伝統の味・神戸ビーフを伝統の街で味わう──銀座『神戸プレジール銀座』

次々と新しいランドマークが誕生し、進化を続ける銀座。4丁目の交差点にそびえ立つ、目を引くデザインのビルGINZA PLACE(銀座プレイス)最上階の「神戸プレジール銀座」は、海外にも熱烈なファンが多い神戸ビーフを存分に堪能できるレストランだ。

鉄板焼き、しゃぶしゃぶ、せいろ蒸しで味わう神戸ビーフ

「神戸プレジール銀座」は、JA全農兵庫が、神戸ビーフや但馬牛、野菜、米、酒などすべての食材の地産地消を目指して直営する「神戸プレジール」の2号店として2016年10月にオープン。本店と同様に、兵庫の食材をメインに、神戸ビーフ/但馬牛の鉄板焼きやしゃぶしゃぶ、せいろ蒸し、そしてアラカルトメニューが楽しめる。
神戸ビーフとは、兵庫県で生産された但馬牛のなかでも厳しい基準をクリアした牛肉だけに与えられるブランド名。その特徴はやはり、細かくサシが入った美しい霜降りだ。海外でも人気が高いため、この神戸ビーフを常に安定して提供できる飲食店は非常に限られているが、JA全農兵庫が1100頭の但馬牛を所有しているので、「神戸プレジール」に来れば必ず神戸ビーフを味わうことができるのだ。

一番人気の食べ方はやはり、シェフが目の前で焼いてくれる鉄板焼きだ。味付けを極力控えて好みの焼き加減でサーブされた肉を、各客に配される薬味(おろし大根、丹波黒大豆味噌、本わさび)とソース(ポン酢、粒マスタードと塩麹が入った玉ねぎソース、竹炭塩)を自由に組み合わせていただこう。ちなみに支配人のおすすめは本わさび+竹炭塩だ。神戸ビーフの脂の旨味と甘みを際立たせつつ、さっぱりとした後味が絶品だ。
鉄板焼きのコースはランチ3種類(5,800円〜)、ディナー4種類(13,800円〜)。神戸ビーフか但馬牛か、また肉の部位によって値段が異なるが、いずれにせよその味とボリュームの満足度の高さに、「この料理を銀座の他店で食べたら倍はする」とゲストが感想を漏らすのも納得のコストパフォーマンスの良さ。
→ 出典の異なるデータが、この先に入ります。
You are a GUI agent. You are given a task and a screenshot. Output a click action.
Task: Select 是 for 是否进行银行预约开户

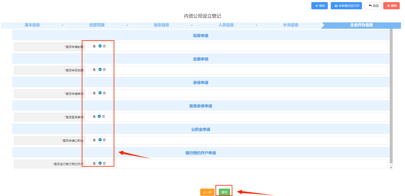(90, 163)
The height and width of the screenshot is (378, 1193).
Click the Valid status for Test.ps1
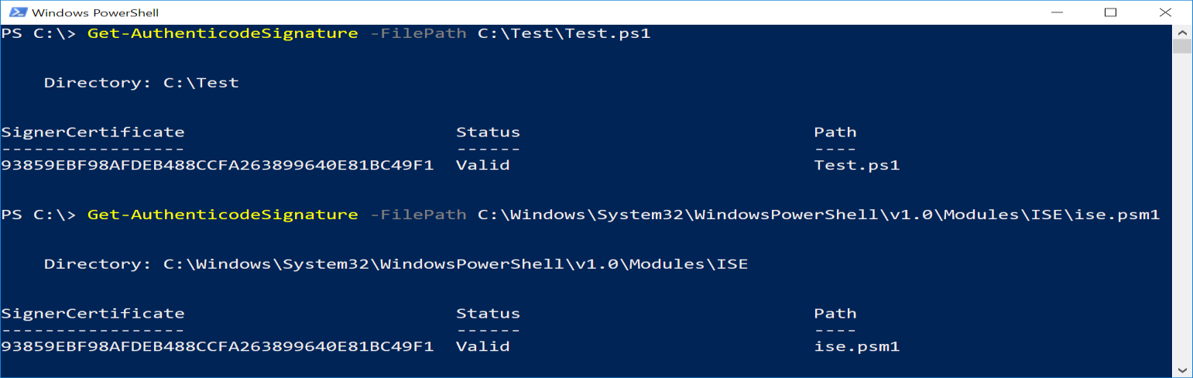click(482, 166)
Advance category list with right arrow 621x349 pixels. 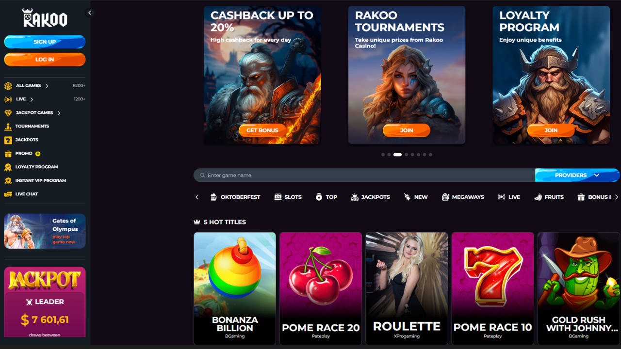(x=617, y=197)
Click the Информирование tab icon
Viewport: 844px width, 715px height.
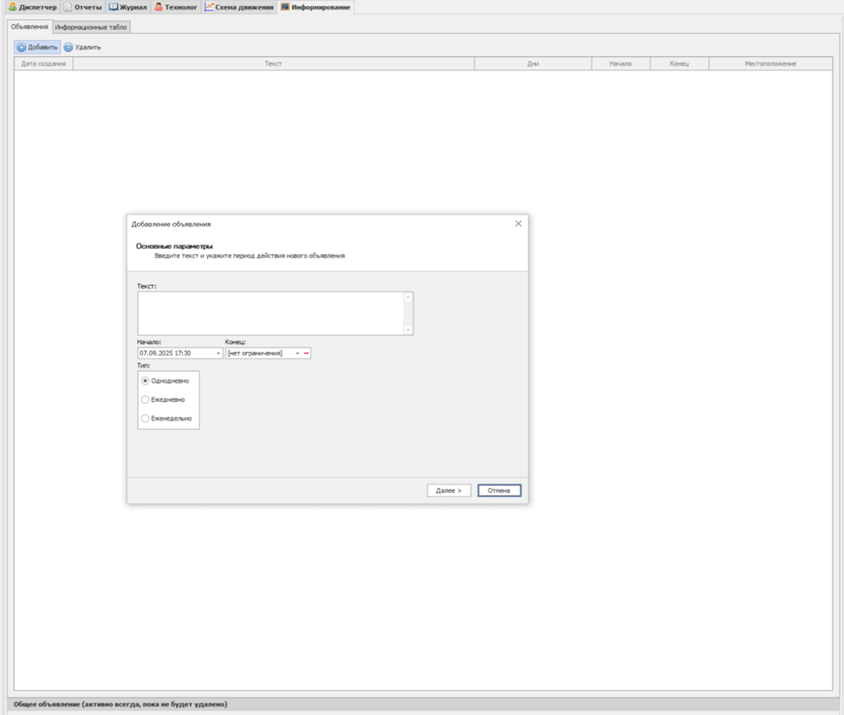pos(285,7)
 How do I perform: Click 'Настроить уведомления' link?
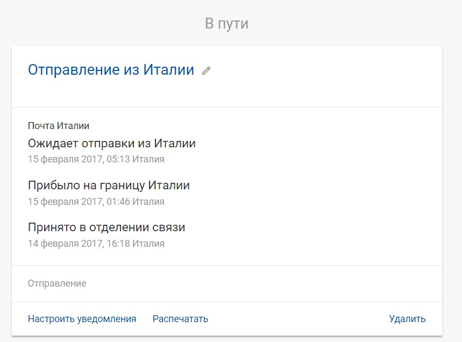(82, 319)
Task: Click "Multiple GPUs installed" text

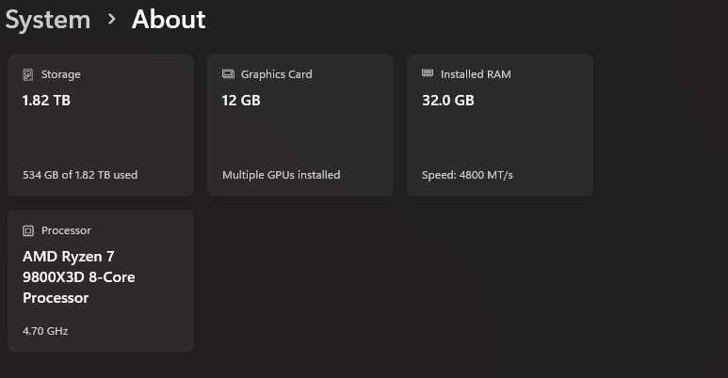Action: [281, 175]
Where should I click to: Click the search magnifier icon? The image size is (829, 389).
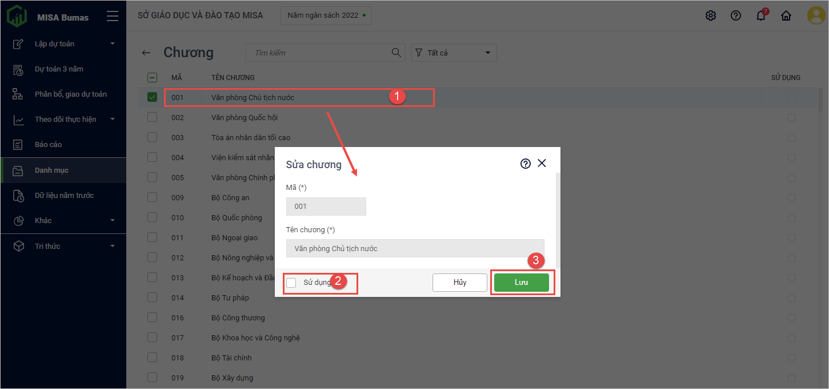[x=396, y=53]
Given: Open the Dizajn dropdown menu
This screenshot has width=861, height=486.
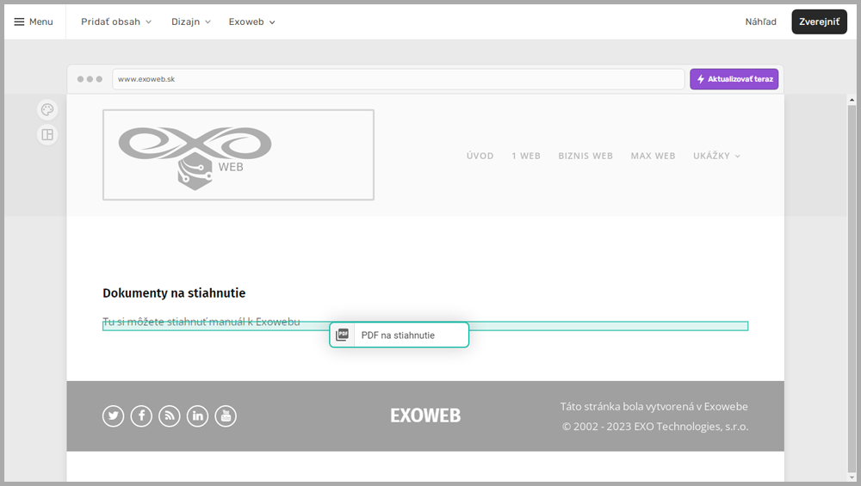Looking at the screenshot, I should click(x=190, y=22).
肉が目当ての客が多いからこそ、コースに含まれるサラダや焼き野菜を食べたほぼ全員が「野菜がおいしい!」と驚きの反応を見せるという。兵庫は淡路島の玉ねぎがその生産量の多さで全国的に有名だが、その他少量生産のため関東にはなかなか入ってこない野菜も豊富に取り揃えられているのはJA全農兵庫直営店の強みだろう。
肉も野菜もたっぷり食べたいという女性客や、そのパフォーマンスが海外からの客人に好評なメニューがせいろ蒸し(ランチ3種4,800円〜/ディナー3種13,800円〜)だ。18種類の旬の野菜をしきつめたせいろと、淡路産たまねぎの上に薄切り牛肉(100g)を並べた2つのせいろを蒸し上げる。甘く蒸しあがった玉ねぎを牛肉で包み、つけるたれはさっぱりとした「ポン酢」と、卵黄をだし汁で割った濃厚な「黄身だれ」の2種。しゃぶしゃぶ(価格はせいろ蒸しと同様)をオーダーした場合、この黄身だれが胡麻だれにスイッチする。

ゆっくりと時間をかけて、五感で歓びを満喫する

132坪の店内は、牛と兵庫県にちなんだラグジュアリーな装飾で統一されている。エレベーターを降りると牛皮で作った兵庫の地図が飾られ、40名まで着席可能なダイニングへと続く絨毯は牛の角をモチーフにしたデザインになっている。壁にはその日に食べられる神戸ビーフと但馬牛の個体識別番号が額に入れて掲げられ、メインダイニングの壁には写真家の野村佐紀子氏が撮り下ろした神戸の写真が飾られている。鉄板焼き用の個室の換気扇カバーには、神戸の花あじさいのモチーフがあしらわれている。特等席はやはり、銀座三越や和光ビルを見下ろす眺望が広がるスペースにある、鉄板を囲む14席のカウンターだ。食事を終えたら、サロンスペースへ移動し、食後のお茶やデザート、食後酒などをゆっくりと楽しめる。
アルコールのラインナップは、ワイン、日本酒、ビール、ウイスキーなど幅広い。ワインはフランス産がメインで、セラーには常時200種600本がスタンバイしている。迷ったらマキシム・ド・パリとジョエル・ロブション出身のソムリエにマリアージュの相談にのってもらおう。日本酒は、兵庫で67%を生産している酒米・山田錦を使用している銘柄を中心に70本が並ぶ。神戸で収穫されたシャルドネのジュース(900円)や、神戸ワイナリーのブランデーをソーダで割った「神戸プレジールハイボール」(1,000円)も試す価値は大いにある。
「銀座」「ビルの最上階」「神戸ビーフ」というキーワードに、初めて来店する人は緊張してしまうのは当然だろう。しかし、一度着席してしまえば、形式張らないフランクなサービスと素材の味を活かした料理が少しずつ緊張を解いていき、ランチで2時間、ディナーで3時間かけて食事を終えたとき、店名が意味する「歓び」を五感で味わっているはずだ。変わりゆくこれからの銀座で長い年月愛されるであろうこの店の、常連になっておかない手はない。